On Tuesday, Meta AI announced the development of Cicero, which it claims is the first AI to achieve human-level performance in a strategic board game. diplomacy. This is a remarkable achievement because the game requires deep interpersonal negotiation skills, which means that Cicero has mastered the language necessary to win the game.
Even before Deep Blue beat Garry Kasparov at chess in 1997, board games were a useful measure of AI achievement. In 2015, another barrier fell when AlphaGo defeated Go master Lee Sedol. Both games follow fairly clear analytical rules (although Go’s rules are usually simplified for computer AI).
But together diplomacy, A big part of the gameplay involves social skills. Players must show empathy, use natural language and build relationships to win, a difficult task for a PC player. With this in mind, Meta asked, “Can we build more efficient and flexible agents that can use language to negotiate, persuade, and work with people to achieve strategic goals similar to how humans do?”
According to Meta, the answer is yes. Cicero learned his skills by playing an online version diplomacy on webDiplomacy.net. Over time, he became a master at the game, achieving “more than double the average score” of human players and ranking in the top 10 percent of people who played more than one game.
To create Cicero, Meta combined AI models for strategic reasoning (similar to AlphaGo) and natural language processing (similar to GPT-3) and assembled them into a single agent. In each game, Cicero analyzes the state of the game board and chat history and predicts how other players will play. He devises a plan that he executes through a language model that can create human-like dialogue, allowing him to coordinate with other players.
Meta calls Cicero’s natural language skills a “controllable conversational pattern,” and therein lies the core of Cicero’s personality.

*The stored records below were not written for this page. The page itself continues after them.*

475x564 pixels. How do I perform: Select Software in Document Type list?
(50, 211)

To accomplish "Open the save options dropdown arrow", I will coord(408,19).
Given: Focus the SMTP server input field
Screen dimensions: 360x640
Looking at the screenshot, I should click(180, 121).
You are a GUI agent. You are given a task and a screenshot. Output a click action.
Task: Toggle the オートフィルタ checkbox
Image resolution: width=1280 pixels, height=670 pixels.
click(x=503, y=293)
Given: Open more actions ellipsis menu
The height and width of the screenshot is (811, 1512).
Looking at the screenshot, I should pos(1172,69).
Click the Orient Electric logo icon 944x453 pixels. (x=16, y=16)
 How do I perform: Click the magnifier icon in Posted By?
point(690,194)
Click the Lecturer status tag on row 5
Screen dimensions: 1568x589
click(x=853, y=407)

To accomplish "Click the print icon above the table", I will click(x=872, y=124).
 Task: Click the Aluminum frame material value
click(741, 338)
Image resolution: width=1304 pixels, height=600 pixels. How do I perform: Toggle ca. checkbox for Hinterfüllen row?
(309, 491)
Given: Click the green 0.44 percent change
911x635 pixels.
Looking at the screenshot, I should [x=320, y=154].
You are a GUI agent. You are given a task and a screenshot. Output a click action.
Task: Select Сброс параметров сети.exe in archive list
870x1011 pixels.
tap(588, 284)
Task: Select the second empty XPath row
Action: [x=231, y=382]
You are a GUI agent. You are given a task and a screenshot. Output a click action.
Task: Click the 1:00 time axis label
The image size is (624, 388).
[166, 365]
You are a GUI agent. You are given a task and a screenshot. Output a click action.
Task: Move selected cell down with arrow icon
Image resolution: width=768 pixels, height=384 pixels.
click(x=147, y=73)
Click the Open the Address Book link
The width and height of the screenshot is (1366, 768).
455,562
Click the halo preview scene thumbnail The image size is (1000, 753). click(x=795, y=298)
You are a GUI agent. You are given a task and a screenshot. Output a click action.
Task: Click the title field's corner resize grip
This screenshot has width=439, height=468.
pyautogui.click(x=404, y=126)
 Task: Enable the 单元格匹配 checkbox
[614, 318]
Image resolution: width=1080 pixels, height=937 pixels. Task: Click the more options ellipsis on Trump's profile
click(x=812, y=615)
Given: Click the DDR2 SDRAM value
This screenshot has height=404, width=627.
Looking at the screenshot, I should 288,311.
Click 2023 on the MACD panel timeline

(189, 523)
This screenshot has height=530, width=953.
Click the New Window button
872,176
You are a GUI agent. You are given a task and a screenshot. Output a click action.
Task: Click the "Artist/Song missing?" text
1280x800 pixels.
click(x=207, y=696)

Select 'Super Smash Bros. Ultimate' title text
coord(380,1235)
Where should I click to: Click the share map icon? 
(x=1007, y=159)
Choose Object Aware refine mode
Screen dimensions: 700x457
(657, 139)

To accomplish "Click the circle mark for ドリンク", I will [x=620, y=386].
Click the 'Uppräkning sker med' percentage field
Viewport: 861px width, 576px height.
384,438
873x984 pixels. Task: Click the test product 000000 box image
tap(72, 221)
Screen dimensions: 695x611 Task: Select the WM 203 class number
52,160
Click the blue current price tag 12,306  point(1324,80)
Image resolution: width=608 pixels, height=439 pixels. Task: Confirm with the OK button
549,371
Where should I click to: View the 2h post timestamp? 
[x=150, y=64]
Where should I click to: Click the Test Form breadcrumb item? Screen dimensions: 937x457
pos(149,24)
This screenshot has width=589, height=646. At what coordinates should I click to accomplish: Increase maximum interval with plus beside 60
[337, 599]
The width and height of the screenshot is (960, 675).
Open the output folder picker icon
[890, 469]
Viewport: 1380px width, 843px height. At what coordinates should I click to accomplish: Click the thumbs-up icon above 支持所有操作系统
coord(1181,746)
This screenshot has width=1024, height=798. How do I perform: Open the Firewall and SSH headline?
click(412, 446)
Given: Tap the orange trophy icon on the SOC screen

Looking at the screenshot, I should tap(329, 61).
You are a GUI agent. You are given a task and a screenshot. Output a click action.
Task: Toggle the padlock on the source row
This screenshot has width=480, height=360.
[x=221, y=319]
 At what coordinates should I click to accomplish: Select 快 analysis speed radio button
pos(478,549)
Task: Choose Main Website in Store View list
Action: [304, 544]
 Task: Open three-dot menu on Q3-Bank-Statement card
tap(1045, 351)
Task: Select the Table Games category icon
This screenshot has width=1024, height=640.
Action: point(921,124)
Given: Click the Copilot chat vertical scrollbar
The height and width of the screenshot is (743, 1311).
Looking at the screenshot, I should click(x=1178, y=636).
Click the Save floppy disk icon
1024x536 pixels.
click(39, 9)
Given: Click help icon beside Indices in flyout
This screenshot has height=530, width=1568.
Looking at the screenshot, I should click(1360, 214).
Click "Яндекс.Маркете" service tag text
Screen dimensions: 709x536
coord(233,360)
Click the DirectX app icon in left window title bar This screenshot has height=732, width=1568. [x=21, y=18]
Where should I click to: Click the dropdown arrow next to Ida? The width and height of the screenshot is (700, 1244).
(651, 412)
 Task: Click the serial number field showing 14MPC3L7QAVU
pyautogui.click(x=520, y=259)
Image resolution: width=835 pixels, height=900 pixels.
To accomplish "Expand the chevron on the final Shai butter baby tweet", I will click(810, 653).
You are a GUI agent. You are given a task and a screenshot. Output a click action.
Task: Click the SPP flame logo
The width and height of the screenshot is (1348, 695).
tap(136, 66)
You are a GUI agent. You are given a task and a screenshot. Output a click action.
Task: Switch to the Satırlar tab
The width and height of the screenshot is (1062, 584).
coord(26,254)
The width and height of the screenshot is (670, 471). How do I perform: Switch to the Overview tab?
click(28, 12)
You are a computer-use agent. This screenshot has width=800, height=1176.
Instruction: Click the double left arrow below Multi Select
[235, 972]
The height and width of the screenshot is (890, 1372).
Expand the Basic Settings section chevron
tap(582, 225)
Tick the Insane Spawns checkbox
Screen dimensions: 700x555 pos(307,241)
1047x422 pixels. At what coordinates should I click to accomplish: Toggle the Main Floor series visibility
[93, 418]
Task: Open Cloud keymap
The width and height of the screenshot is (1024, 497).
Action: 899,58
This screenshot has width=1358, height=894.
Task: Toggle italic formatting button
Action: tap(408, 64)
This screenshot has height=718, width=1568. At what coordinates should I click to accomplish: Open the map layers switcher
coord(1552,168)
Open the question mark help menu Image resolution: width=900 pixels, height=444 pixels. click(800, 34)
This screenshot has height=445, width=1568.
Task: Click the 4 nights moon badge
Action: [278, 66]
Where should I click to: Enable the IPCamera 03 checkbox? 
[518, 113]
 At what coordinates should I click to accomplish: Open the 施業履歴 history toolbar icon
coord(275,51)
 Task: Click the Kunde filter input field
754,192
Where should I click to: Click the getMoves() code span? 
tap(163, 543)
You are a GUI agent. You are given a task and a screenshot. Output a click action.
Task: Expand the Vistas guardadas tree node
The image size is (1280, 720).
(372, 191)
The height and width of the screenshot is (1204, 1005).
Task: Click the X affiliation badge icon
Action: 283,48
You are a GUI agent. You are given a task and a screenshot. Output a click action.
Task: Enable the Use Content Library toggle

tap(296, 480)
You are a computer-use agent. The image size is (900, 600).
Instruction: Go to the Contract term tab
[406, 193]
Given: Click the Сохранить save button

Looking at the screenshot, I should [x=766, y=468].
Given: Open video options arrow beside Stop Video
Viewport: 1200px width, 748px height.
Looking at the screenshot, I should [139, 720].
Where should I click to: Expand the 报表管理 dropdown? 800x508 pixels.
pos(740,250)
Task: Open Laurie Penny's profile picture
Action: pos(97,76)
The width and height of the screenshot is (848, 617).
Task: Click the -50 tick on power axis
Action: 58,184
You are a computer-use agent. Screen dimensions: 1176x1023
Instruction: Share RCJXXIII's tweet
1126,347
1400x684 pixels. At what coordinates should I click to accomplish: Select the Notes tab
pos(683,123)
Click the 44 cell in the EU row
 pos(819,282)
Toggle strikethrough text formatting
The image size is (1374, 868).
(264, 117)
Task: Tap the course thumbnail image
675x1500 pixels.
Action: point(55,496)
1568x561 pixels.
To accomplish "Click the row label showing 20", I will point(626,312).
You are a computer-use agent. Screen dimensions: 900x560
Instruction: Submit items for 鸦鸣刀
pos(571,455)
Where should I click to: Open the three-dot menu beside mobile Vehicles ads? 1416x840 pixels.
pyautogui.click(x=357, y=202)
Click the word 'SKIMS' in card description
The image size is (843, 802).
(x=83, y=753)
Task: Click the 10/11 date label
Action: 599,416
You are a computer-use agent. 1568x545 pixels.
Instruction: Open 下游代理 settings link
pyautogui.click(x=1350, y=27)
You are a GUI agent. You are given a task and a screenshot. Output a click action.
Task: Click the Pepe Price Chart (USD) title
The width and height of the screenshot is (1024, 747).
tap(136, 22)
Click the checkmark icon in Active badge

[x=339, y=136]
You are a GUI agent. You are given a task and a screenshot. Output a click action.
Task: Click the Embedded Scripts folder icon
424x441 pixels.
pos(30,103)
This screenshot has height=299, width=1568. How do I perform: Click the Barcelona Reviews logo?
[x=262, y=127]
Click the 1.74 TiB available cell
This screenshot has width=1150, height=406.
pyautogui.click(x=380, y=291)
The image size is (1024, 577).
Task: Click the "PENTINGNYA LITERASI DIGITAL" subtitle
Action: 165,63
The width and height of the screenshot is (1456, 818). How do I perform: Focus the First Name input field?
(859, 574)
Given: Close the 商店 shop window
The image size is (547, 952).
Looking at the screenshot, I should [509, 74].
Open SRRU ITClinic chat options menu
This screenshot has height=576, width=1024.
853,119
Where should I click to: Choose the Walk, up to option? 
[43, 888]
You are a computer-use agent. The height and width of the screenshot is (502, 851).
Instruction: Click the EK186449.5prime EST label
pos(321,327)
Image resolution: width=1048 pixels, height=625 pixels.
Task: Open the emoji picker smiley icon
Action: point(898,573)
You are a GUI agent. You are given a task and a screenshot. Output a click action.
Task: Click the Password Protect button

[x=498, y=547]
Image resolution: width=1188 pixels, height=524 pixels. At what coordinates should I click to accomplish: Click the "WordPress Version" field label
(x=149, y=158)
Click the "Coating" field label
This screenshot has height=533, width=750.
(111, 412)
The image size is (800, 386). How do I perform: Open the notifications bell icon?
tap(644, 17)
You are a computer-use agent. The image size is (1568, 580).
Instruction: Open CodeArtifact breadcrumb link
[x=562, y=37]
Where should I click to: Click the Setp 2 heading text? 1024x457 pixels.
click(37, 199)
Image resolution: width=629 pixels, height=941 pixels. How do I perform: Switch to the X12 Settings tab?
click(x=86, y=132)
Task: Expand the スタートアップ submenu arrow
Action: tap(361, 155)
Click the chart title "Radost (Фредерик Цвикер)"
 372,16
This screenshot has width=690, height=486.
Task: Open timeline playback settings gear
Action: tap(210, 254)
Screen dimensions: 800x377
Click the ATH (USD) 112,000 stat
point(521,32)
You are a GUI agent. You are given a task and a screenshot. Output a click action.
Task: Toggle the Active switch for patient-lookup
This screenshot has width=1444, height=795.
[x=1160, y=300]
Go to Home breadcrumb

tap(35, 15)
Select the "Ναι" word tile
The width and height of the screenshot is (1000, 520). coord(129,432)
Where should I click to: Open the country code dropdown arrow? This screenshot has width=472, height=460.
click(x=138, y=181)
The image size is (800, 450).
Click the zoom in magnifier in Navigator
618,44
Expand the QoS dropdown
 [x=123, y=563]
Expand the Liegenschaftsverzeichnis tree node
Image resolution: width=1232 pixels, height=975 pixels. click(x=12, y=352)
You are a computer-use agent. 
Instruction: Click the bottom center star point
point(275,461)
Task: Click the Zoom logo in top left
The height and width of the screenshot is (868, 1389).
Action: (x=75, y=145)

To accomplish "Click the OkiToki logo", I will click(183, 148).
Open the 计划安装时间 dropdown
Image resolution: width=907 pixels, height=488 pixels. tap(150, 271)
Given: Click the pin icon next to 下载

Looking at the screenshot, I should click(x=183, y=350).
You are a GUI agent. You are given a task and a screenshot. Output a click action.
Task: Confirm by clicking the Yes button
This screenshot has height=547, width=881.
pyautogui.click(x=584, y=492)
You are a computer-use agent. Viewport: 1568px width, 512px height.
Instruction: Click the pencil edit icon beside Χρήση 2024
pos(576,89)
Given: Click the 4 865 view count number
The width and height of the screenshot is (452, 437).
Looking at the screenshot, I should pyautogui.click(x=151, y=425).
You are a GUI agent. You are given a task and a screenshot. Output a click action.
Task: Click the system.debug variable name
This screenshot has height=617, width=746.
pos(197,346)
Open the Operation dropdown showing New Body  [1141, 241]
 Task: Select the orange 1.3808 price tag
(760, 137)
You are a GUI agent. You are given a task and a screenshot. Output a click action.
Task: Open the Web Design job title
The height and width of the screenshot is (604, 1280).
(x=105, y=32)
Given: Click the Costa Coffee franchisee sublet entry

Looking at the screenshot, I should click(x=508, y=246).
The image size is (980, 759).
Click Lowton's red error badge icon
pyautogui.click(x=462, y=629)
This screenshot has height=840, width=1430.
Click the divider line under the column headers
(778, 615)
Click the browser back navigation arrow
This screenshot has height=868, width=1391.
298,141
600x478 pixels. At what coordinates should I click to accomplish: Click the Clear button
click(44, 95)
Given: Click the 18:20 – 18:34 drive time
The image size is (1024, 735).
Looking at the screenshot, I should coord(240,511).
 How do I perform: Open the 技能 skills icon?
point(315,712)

Like GPT-3, Cicero draws from a large Internet text corpus mined from the web. “To build a controllable conversational model, we started with a 2.7 billion-parameter BART-like language model pre-trained on Internet texts and tuned to over 40,000 human games on webDiplomacy.net,” writes Meta.
The resulting model mastered the intricacies of a complex game. “Cicero can deduce, for example, that he’s going to need a player’s help later in the game,” says Meta, “and then devise a strategy to win that person’s favor, as well as recognize the risks and opportunities that player sees from their particular perspective.”
Metaren Cicero’s research was published in Science under the title “Human-level play in the game of Diplomacy by combining language models with strategic reasoning”.
As for broader applications, Meta suggests that his Cicero research could ease communication barriers between humans and AI, such as maintaining a long-term conversation to teach someone a new skill. Or it could power a video game where NPCs can talk like humans, understanding the player’s motivations and adjusting along the way.
At the same time, this technology could be used to manipulate humans by impersonating people and deceiving them in potentially dangerous ways, depending on the context. Along those lines, Meta hopes other researchers will build on its code “responsibly,” and says it has taken steps to detect and remove “toxic messages from this new domain,” likely referring to the conversation Cizeron learned from Internet texts. it swallowed—always a danger for great language models.
Meta dedicated a dedicated site to explain how Cicero works and has also open-sourced Cicero’s code on GitHub. online diplomacy fans—and maybe the rest of us—should keep an eye out.